A state court has denied an appeal filed by the Road Commission for Oakland County (RCOC) involving the Oakland County Circuit Court’s dismissal of a request for summary disposition in a 2008 lawsuit against the road commission and Supreme Sweeping Services following a White Lake Township motorcycle accident in which the biker suffered serious injuries.
The case is now schedule for a pre-trial hearing in Oakland County Circuit Court on Sept. 9, but RCOC Spokesman Craig Bryson said the road commission is still reviewing options about how to proceed and whether to take the latest ruling to the Michigan Supreme Court.
“We don’t know if we are going to appeal that decision or not yet,” he said. “We still think that it (the motion for summary disposition) was a good motion.

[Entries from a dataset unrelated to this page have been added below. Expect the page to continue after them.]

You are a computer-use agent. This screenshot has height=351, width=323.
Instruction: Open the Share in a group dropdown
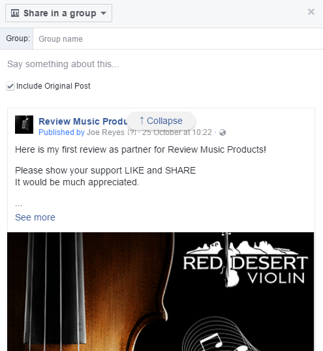tap(59, 13)
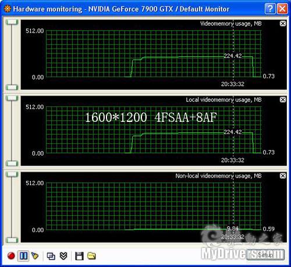
Task: Click upper slider handle of Local videomemory graph
Action: pos(12,98)
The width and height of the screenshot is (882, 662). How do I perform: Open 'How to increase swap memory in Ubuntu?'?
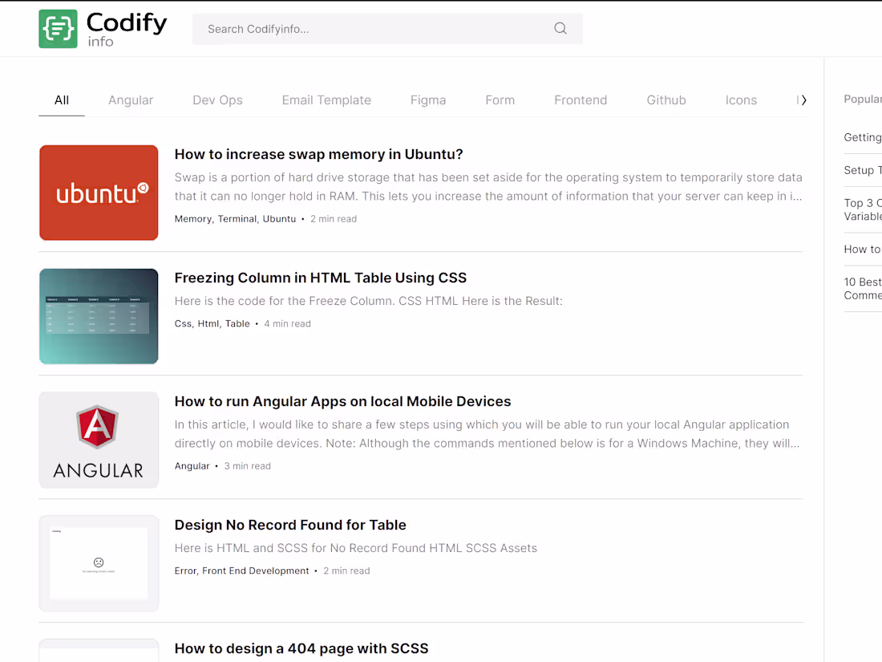pos(318,154)
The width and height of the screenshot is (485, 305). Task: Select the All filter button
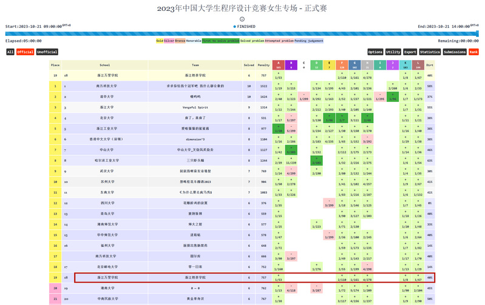coord(10,52)

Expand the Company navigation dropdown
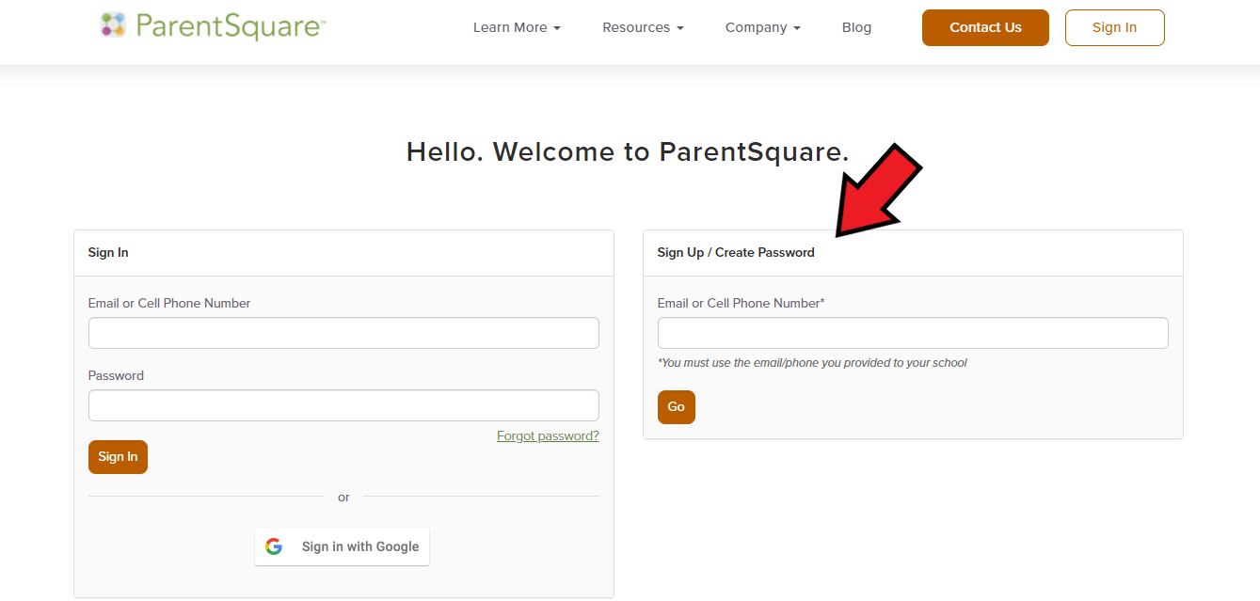(x=762, y=27)
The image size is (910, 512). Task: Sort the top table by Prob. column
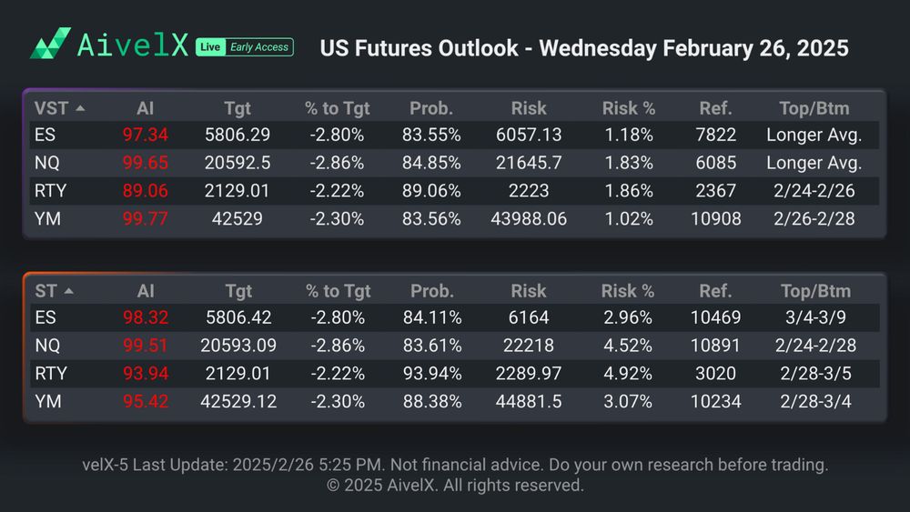tap(430, 108)
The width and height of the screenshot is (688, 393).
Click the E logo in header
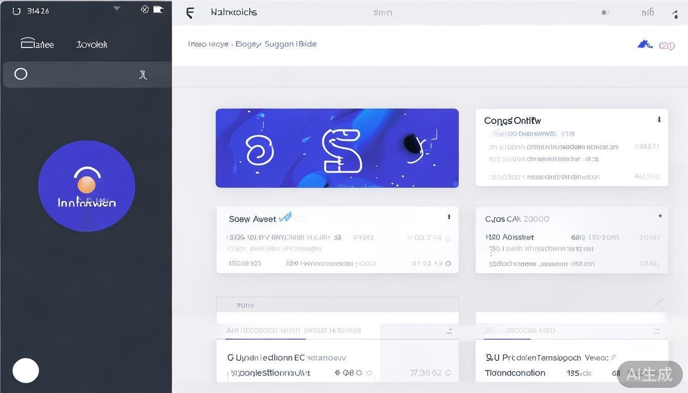click(190, 13)
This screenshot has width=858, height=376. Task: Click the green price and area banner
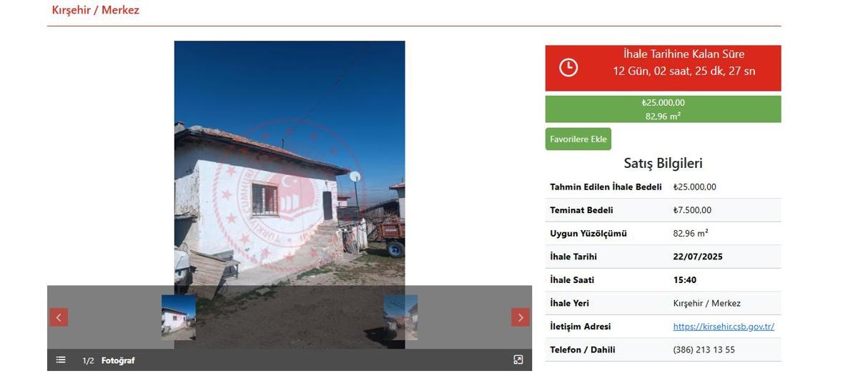click(663, 109)
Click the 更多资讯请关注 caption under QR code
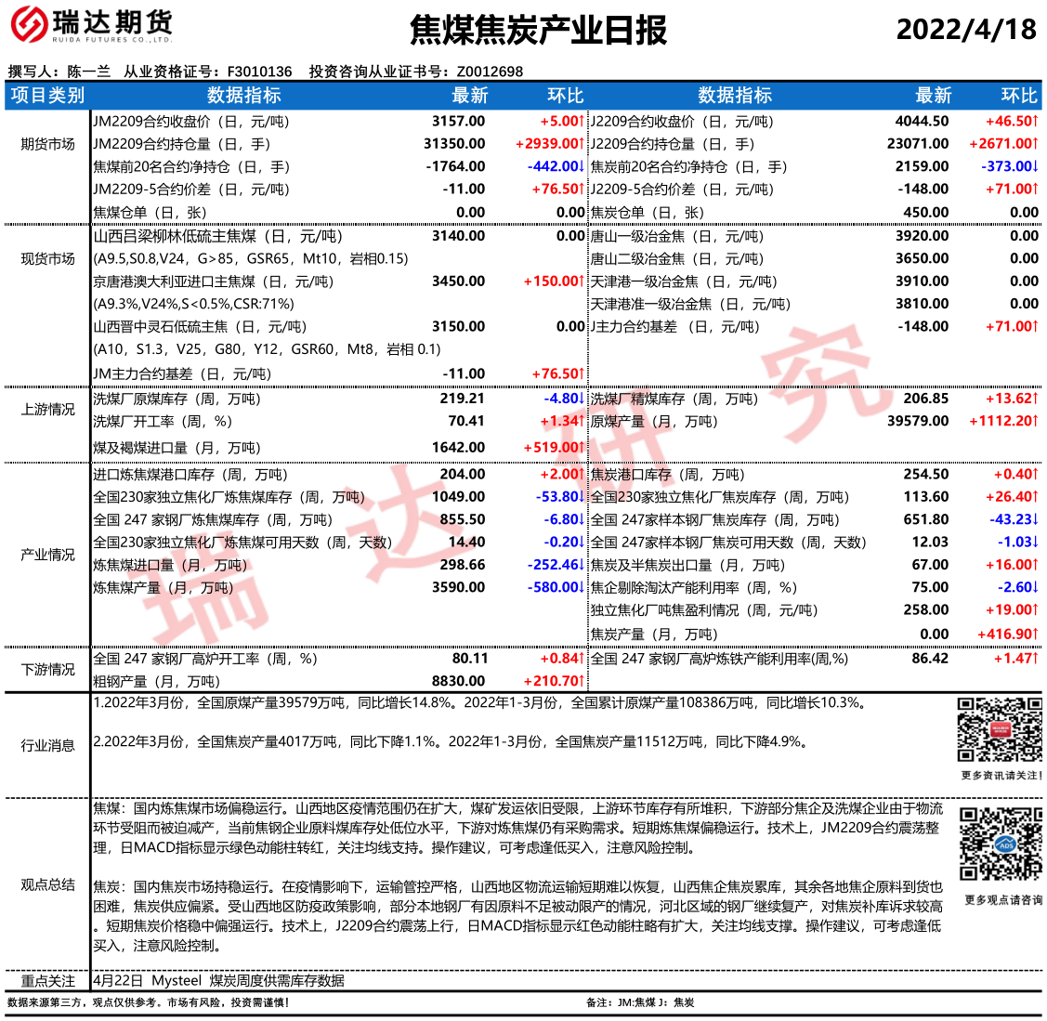This screenshot has height=1021, width=1047. tap(1001, 776)
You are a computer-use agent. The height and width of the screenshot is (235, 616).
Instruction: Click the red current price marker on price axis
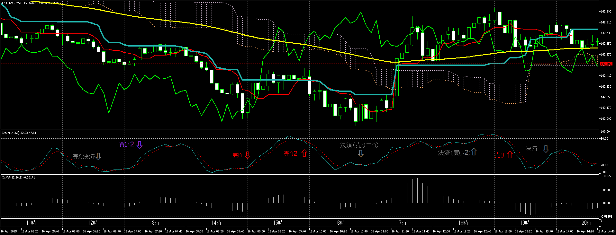point(606,64)
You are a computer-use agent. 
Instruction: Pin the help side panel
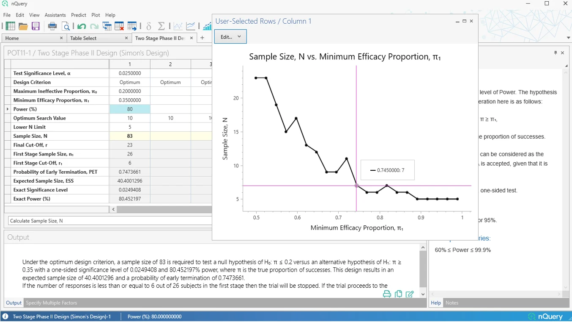pos(556,53)
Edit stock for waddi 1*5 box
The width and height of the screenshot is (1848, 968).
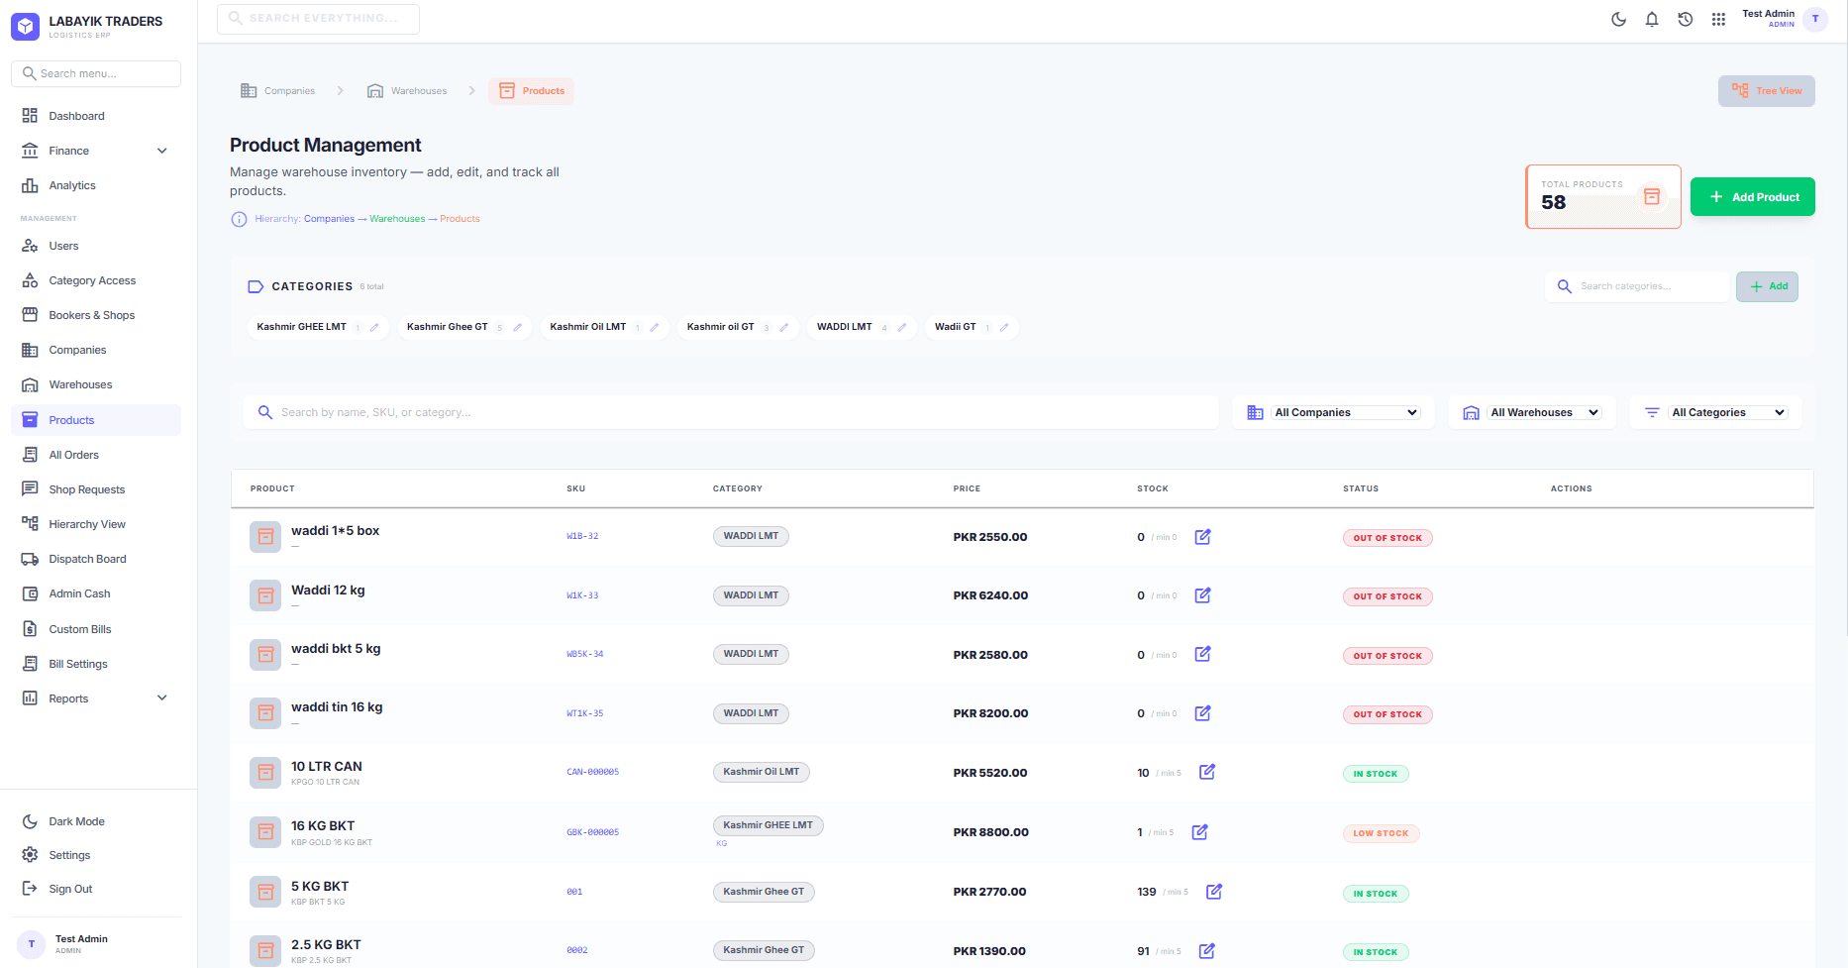click(1202, 537)
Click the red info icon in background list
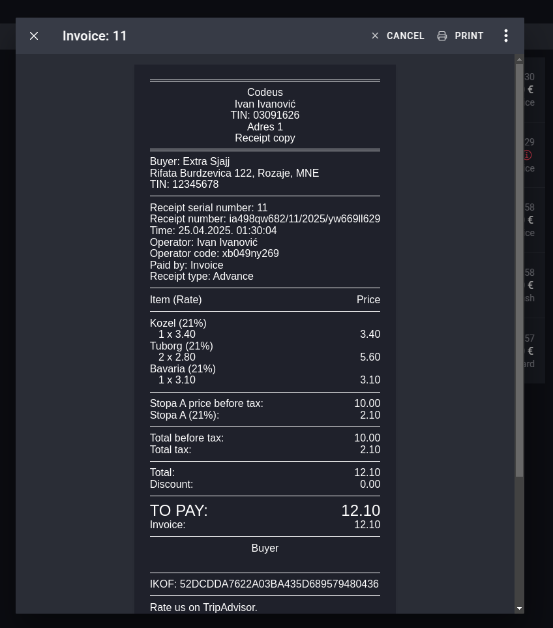The width and height of the screenshot is (553, 628). click(x=527, y=155)

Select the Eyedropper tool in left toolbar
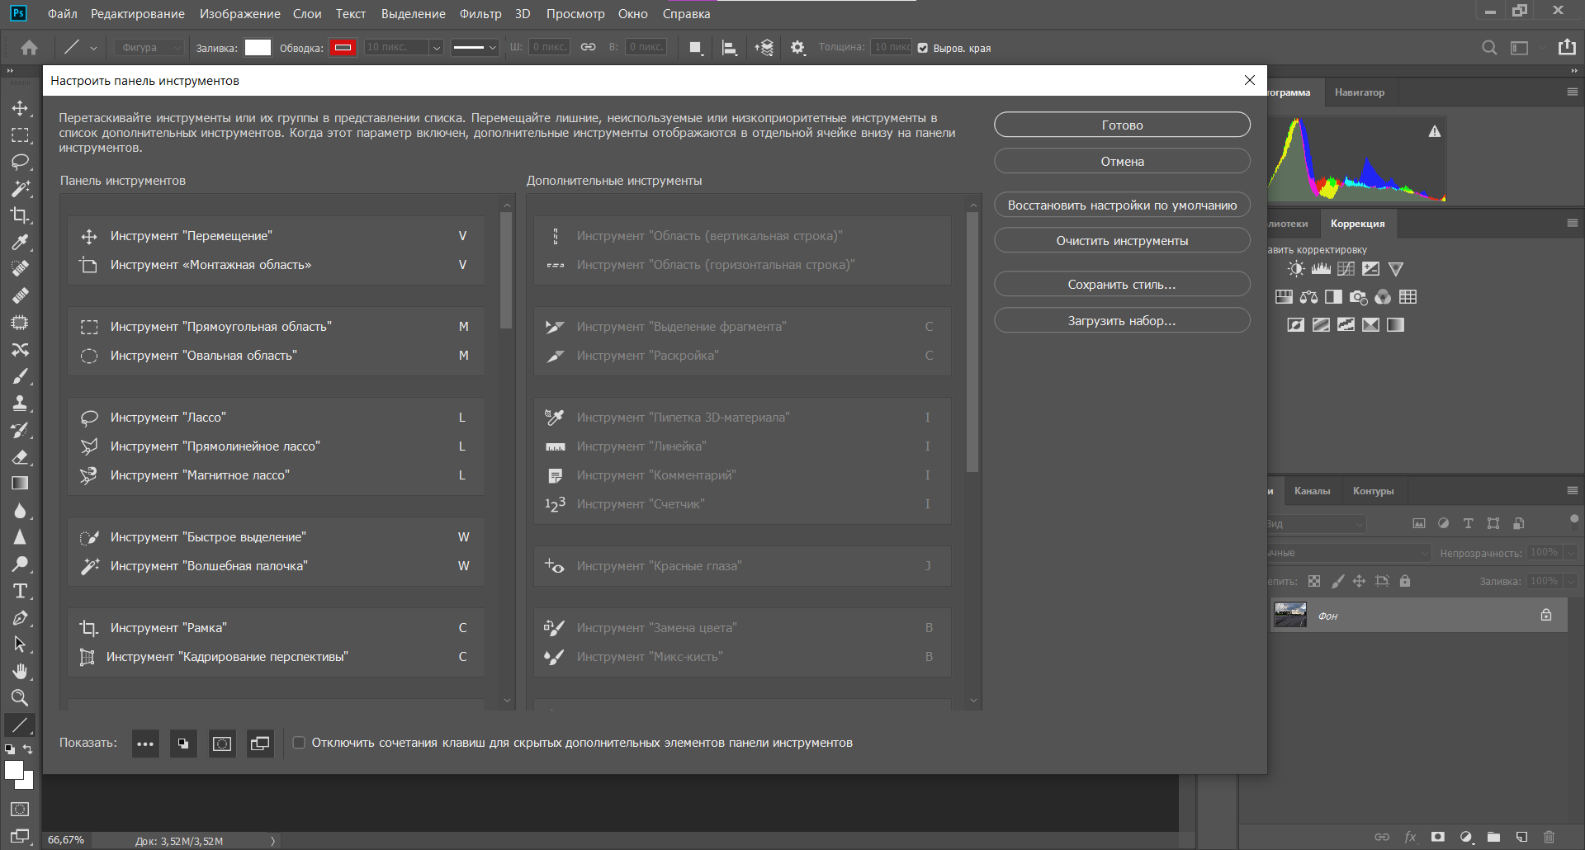click(20, 243)
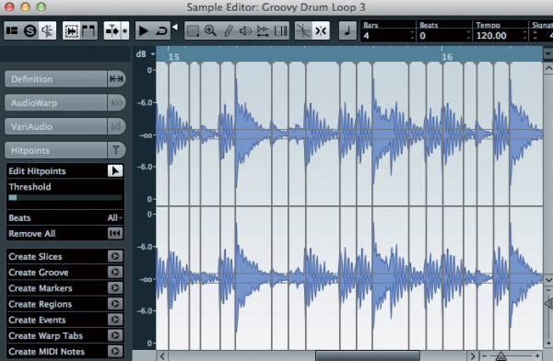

The appeals court did not rule that we were incorrect; they just concluded that there’s not enough facts to, at this point, agree with the summary disposition.”
In his lawsuit against the RCOC, Joseph Paletta states that while riding his motorcycle northbound on Union Lake Road near Glasgow Drive, just south of Elizabeth Lake Road, he lost control of his bike after striking a patch of loose gravel in the travel portion of the road. He alleged that the RCOC created the hazard by improperly scraping the road’s gravel shoulders and failing to sweep the debris from the road in accordance with industry standards.
Glenn H. Oliver, the attorney representing Paletta at both the circuit and appellate court level, said Paletta “hit the gravel, his back tire spun out, he went head-over-heels and ended up in the ditch” in the August 2006 accident.
He said Paletta tore a rotator cuff in his shoulder, fractured bones in his left leg, suffered a herniated disc requiring surgery, along with numerous other broken bones and dislocations.
“He’s had some pretty bad damages,” Oliver said, adding that he is only allowed to say that his client is seeking more than $25,000 in damages.
“There was an eyewitness to this accident. The police report indicates that the reason he spun out was because of gravel in the roadway, and the eyewitness supported our case that it was the road commission that created it,” Oliver said.
The RCOC asked that Oakland County Circuit Court Judge Wendy Potts summarily dismiss the case; she declined that motion. The road commission argued that Paletta’s attorneys couldn’t establish that the RCOC had “actual or constructive notice of the condition” of the roadway to be held legally responsible for the accident. The RCOC also argued that “the presence of gravel on a roadway is not a ‘defect’ and does not make a roadway unreasonably safe for public travel,” according to a Michigan Court of Appeals opinion dated Thursday, July 21.